Le jugement sera infirmé de ce chef.
III. Sur la prétention indemnitaire de Mme [B]
Selon l’article 1147 du code civil, dans sa version applicable au présent litige, le débiteur est condamné, s’il y a lieu, au paiement de dommages et intérêts, soit à raison de l’inexécution de l’obligation, soit à raison du retard dans l’exécution, toutes les fois qu’il ne justifie pas que l’inexécution provient d’une cause étrangère qui ne peut lui être imputée, encore qu’il n’y ait aucune mauvaise foi de sa part.
La mise en oeuvre de la responsabilité contractuelle suppose pour la victime de rapporter la preuve d’une faute, d’un dommage et d’un lien de causalité entre cette faute et le dommage.
En l’espèce, le Crédit agricole a prononcé la déchéance du terme en raison de la cessation du remboursement du prêt conformément aux stipulations contractuelles.
L’appelante ne rapporte aucunement la preuve que la déchéance du terme a été prononcée consécutivement à sa mobilité bancaire.
Elle échoue donc à rapporter la preuve de la mauvaise foi de la banque.
Elle sera par conséquent déboutée de sa prétention au titre des dommages et intérêts.
IV. Sur les délais de paiement
Selon le premier alinéa de l’article 1343-5 du code civil, le juge peut, compte tenu de la situation du débiteur et en considération des besoins du créancier, reporter ou échelonner, dans la limite de deux années, le paiement des sommes dues.
En l’espèce, à l’appui de sa prétention, l’appelante ne produit aucune pièce permettant à la cour d’apprécier sa situation financière et donc son impossibilité d’honorer le paiement de la créance de la banque.

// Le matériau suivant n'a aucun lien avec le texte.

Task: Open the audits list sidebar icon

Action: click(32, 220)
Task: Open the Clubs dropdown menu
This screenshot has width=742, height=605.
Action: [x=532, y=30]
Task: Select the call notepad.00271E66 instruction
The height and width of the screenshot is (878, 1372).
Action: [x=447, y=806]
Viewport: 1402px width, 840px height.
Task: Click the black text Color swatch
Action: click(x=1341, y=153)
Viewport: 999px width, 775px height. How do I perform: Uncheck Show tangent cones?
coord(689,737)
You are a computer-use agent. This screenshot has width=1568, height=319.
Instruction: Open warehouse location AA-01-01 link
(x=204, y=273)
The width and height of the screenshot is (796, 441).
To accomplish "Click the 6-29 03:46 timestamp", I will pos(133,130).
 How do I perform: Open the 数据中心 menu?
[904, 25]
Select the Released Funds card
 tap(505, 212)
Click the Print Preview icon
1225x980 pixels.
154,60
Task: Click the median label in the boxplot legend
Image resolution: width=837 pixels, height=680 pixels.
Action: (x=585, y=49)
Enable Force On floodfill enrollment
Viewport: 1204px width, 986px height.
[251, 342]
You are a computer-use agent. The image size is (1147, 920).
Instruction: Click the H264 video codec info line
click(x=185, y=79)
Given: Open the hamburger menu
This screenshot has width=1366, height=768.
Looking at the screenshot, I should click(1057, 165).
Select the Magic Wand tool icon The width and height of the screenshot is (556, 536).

Elle sera par conséquent déboutée de sa prétention à ce titre.
V. Sur les accessoires
Mme [B], qui succombe au principal, sera condamnée aux dépens de l’instance d’appel sous le bénéfice de l’article 699 du code de procédure civile.
Condamnée aux dépens, Mme [B] condamnée à verser au Crédit agricole la somme de 2 000 euros au titre de l’article 700 du code de procédure civile.
Elle sera par conséquent déboutée de sa propre prétention à ce titre.
Le jugement sera enfin confirmé des chefs la condamnant aux dépens de première instance ainsi qu’à une indemnité de 1 500 euros au titre de l’article 700 du code de procédure civile.
PAR CES MOTIFS :
La cour, statuant par arrêt contradictoire,
Confirme le jugement rendu par le tribunal judiciaire de Châlons-en-Champagne le 31 janvier 2024, sauf en ce qu’il a condamné Mme [S] [B] à payer à la SA Caisse régionale de crédit agricole mutuel du nord est la somme de 12 086,91 euros, outre intérêts au taux légal à compter du 2 février 2023, date de l’assignation et jusqu’au complet règlement, au titre des indemnités contractuelles,
Statuant à nouveau du chef infirmé et y ajoutant,
Condamne Mme [S] [B] à payer à la SA Caisse régionale de crédit agricole mutuel du nord est la somme de 6 043,45 euros, outre intérêts au taux légal à compter du 2 février 2023, date de l’assignation,
Déboute Mme [S] [B] de sa prétention au titre des dommages et intérêts,
Déboute Mme [S] [B] de sa prétention au titre des délais de paiement,
Condamne Mme [S] [B] aux dépens de l’instance d’appel sous le bénéfice de l’article 699 du code de procédure civile,
Condamne Mme [S] [B] à verser à la Caisse régionale de crédit agricole mutuel du nord est la somme de 2 000 euros au titre de l’article 700 du code de procédure civile,
Déboute Mme [S] [B] de sa prétention au titre de l’article 700 du code de procédure civile.